SUPPLIED PASSAGE>
● ● ● ●

# Where do investment property down payments come from?



## sevenpoint (Jul 31, 2015)

Hi all, I have two rental properties in calgary, each legally suited up/down totaling 4 units. 

Home 1:
Purchase Price: $300000
Mortgage: $922
Tax: $200
Ins: $100
HELOC: $308
Rent up: $1295 + utils
Rent Down: $1075 + Utils
Garage rent: $100

Cash flow: +$940

Home 2:
Purchase Price: $400000
Mortgage: $1468
Tax: $250
Ins: $130
Rent up: $1195 +utils
Rent down: $1100 + utils
Garage rent: $200

Cash flow: +$647

I put some work into the first home and increased the value by about 100k, which is why I have a HELOC on it. I used that HELOC as a down payment for the second home. The second home was turn key and has not yet increased much in value so getting another HELOC on that property isn't an option.

I feel pretty good about the two purchases, both homes are on good sized and zoned land and have redevelopment potential. As rental properties there is decent positive cash flow. Problem is, ideal total cash flow for both homes is $19000 a year, after tax $13000. In order for me to afford a down payment for future investing, it would take me about 6 years to build up enough for another 80k down payment. That seems way too long to wait and I feel that in order to be a successful real estate investor I would have to move faster than that. 

I don't feel I will have a problem getting future mortgages, but is there something I'm missing when it comes to funding a down payment for property 3, 4, 5...?

Any pros want to chime in?


----------



## Potato (Apr 3, 2009)

6 years is very good! Consider that it accelerates if you use this strategy: 4 years for the next one, 2.5 years to the one after that, then one every other year... Plus you can save from your day job, etc.

I don't see an allowance for vacancy or maintenance in your numbers...

[I will sit on my hands about the wisdom of a one-asset strategy like this.]


----------



## sevenpoint (Jul 31, 2015)

Potato said:


> 6 years is very good! Consider that it accelerates if you use this strategy: 4 years for the next one, 2.5 years to the one after that, then one every other year... Plus you can save from your day job, etc.

● ● ● ●

DATA SECTION>

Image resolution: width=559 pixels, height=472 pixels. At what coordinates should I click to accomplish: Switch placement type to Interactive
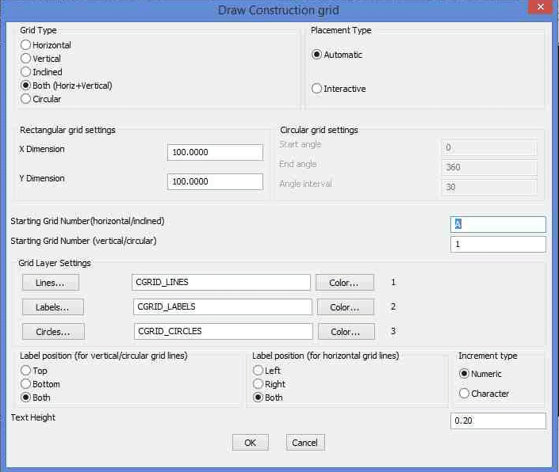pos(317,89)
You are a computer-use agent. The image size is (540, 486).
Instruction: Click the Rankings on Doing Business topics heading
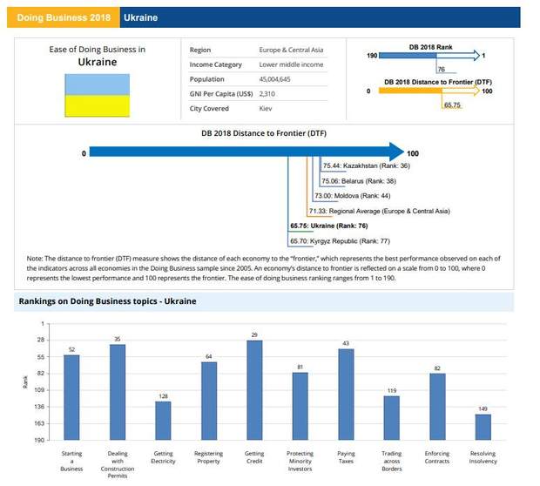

● ● ● ●

EXERCISE SET>
1) Rewrite everything from "## Potato (Apr" down to "in your numbers..." in the down payment thread, substituting "repairs" for "maintenance".
2) In the down payment thread, what did the original poster use as the down payment for the second home?

THE REPLIES>
1)
## Potato (Apr 3, 2009)

6 years is very good! Consider that it accelerates if you use this strategy: 4 years for the next one, 2.5 years to the one after that, then one every other year... Plus you can save from your day job, etc.

I don't see an allowance for vacancy or repairs in your numbers...

2) The HELOC on the first home.